Inflation is retreating, but keep an eye on wage pressures, warn experts
After a prolonged battle, Americans have won an opportunity to finally put runaway -inflation behind them. The cost has been considerable - a wrenching recession, the deepest since the Great Depression, which has thrown millions of Americans out of work and forced thousands of businesses to close their doors.
Yet out of this ordeal, like a phoenix from the ashes, have come elements that promise to give the United States a period of sustained, noninflationary growth:
* The upward spiral of wage costs, which helped to spur inflation in the late 1970s, has significantly slowed.
* Productivity, which had been stagnant for several years, again is growing, as employers throughout the country rely on smaller work forces to produce more goods.
* So much slack exists in the economy, with factories on average operating at 70 percent capacity, that inflationary bottlenecks should not appear for some time.
Experts warn, however, that all this good news could be dissipated if Americans, through a kind of social compact, do not agree that inflation is an enemy to almost everyone.
Workers, for example, will be satisfied with moderate wage hikes only if their compensation stays ahead of inflation.
A wage boost of 5 percent produces a rise in the worker's standard of living if inflation is 3 or 4 percent. But the worker falls behind if his wage increase is eaten up by higher prices.
Moneyed people tend to benefit from inflation. They can afford to pay higher prices and they search out the higher interest rates that inflation brings.
They buy certificates of deposit, open Keogh and IRA accounts, invest in bonds - all of which produce, one way or the other, sparkling returns on their money.
Lower-income Americans demand protection in the only way they can - higher wages and fringe benefits in return for their work, including cost-of-living adjustment (COLA) clauses in their contracts.
This pushes up unit labor costs, or everything an employer must pay his workers - wages, benefits, COLA, and payroll taxes - to produce a good or service. Higher unit labor costs are tacked onto the prices that consumers pay.

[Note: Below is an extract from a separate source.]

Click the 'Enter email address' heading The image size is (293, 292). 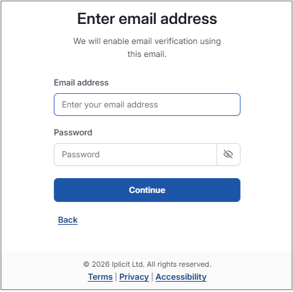click(x=147, y=19)
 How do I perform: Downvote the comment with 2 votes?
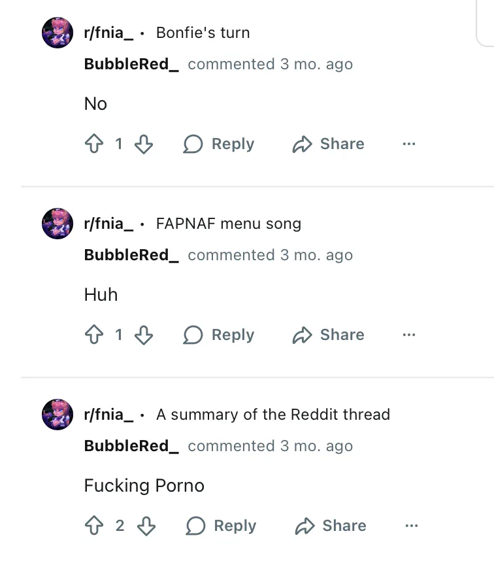[146, 526]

The federal government, too, plays a role, by benefiting in some ways from inflation. The national debt is repaid with steadily cheapening dollars. Inflation pushes taxpayers into higher brackets, producing a windfall for the US Treasury.
All these factors contributed to the upward spiral of inflation in the period 1978 through 1981. During these four years the consumer price index averaged just under 11 percent, reaching a peak of 13.3 percent in 1979.
In 1982, as the recession deepened, inflation dropped radically to 3.9 percent. So far this year the rate is even lower, with congressional experts predicting a 3.5 percent rate for 1983.
Organized labor emerges from the recession weakened. Unions lost thousands of members in basic industries where work forces have been sharply pared in recent years - autos, steel, rubber, textiles, and others.
Four out of five American workers do not belong to unions, according to the latest figures issued by the US Department of Labor. Union membership is substantially down over the last decade.
Fear of job loss during the recession prompted many workers, union and nonunion alike, to forgo wage increases and in some cases to accept rollbacks.
As the economy strengthens and unemployment shrinks, a catch-up mood is likely to emerge as new wage contracts are negotiated. If compensation rises no more than productivity, inflation will not result. If, however - as happened during the 1970s - wages and benefits outstrip productivity gains, a fresh wage-price spiral may unfold.
''Over the longer run,'' says a report by the American Enterprise Institute, ''the rate of inflation tracks very closely the rate of increase in labor cost per unit of output. Accordingly, inflation will end when unit labor cost stops advancing.''
Meanwhile, an upward movement of interest rates, including those on mortgages , in recent weeks clouds the willingness of labor to moderate future bargaining demands. High interest rates hurt working-class Americans more than they do upper-income people.
A perception of fairness, experts agree - a sense that all Americans are sharing benefits and sacrifices - is essential, if the gains against inflation are to hold.